2013, Detroit, Michigan; Mekelle, Ethiopia; Hudson River Valley, New York
The question thus of the human figure and their relationship with the cosmos endures in Hutton up until Three Landscapes (2013), his very last film, and where he arrives at a certain response by its end. Throughout his filmography, he continues to enlist the human body by itself within the larger dance of the universe – it is permeated by figures bereft of a specific identity and therefore anonymous, with the locomotion of their bodies recruited in the overarching rhythm of the universe. As such, the people in Hutton move, walk, sweep, clean, build, dance, love – verbs whose performance is beset by the audible song of the universe. While Hutton adopts this method in his final film, he also acknowledges the contrasts that belie the industrial and the elemental: in the third segment of the triptych, he films uncharacteristic close-ups of herders at work, thereby isolating them within their vocational framework, severed from the drastic, arid environment that exists around them. He inculcates a similar approach for a few minutes, before resorting to a set of images more typical to his filmography. As herders move in a file across the width of the composition, their figures lose solidity, blur and are absorbed within the topography of the frame – one with it, indistinguishable from the background. Other examples of a similar, utopian expression of a synthesis between the body and cosmos abound in the film: in a sequence elongated by the use of various magnifications, Hutton films the bodies of workers as they move forward along a suspension bridge, and infuses the entire film with the rhythm of their cautious amble.
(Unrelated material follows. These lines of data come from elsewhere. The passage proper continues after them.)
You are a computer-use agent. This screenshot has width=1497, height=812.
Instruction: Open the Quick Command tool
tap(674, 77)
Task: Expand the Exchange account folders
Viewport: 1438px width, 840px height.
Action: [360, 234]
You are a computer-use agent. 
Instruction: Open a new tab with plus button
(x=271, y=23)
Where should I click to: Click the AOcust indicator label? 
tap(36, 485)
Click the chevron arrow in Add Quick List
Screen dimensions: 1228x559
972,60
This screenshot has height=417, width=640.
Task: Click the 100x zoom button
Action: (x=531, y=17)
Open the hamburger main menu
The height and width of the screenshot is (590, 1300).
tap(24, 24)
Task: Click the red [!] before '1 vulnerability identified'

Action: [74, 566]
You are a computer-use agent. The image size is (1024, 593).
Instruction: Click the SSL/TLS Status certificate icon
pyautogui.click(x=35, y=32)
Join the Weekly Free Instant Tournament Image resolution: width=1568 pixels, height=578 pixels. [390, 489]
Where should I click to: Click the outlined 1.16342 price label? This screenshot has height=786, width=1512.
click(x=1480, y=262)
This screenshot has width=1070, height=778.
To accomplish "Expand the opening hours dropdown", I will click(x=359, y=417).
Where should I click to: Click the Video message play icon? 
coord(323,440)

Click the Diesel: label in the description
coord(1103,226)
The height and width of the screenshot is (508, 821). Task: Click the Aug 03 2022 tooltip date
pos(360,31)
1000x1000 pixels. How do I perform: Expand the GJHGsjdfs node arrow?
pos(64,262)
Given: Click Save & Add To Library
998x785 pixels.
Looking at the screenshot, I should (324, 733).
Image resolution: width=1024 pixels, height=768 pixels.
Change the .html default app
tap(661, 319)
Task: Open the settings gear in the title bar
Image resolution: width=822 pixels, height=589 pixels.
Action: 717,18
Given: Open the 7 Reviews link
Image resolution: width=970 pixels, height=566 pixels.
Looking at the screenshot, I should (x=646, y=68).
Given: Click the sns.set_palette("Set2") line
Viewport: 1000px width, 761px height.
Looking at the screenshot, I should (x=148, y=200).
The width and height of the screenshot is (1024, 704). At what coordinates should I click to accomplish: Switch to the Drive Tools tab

However, in the most astounding example of this desire for a perfect alignment, Hutton resorts to an aesthetic strategy almost entirely unprecedented within his entire filmography, marked as it is by a personal commitment to the intrinsic autonomy of each image. He violates the sacrosanct borders of the frame by enforcing a startling superimposition upon it: as workers continue to labour in the field, he lets the image lose its opacity and mix with another image of the clouds in the sky. Through a literal maneuver that is still not bereft of elegance, he finally attains the confluence of the somatic with the celestial. No boundaries remain and the skin is now porous. By establishing therefore the body as the site upon which the cosmos enacts itself, Hutton exercises the perfect prototype of silence, for as Meher Baba revealed and then Cage – when there is no resistance anymore, what else needs to be said.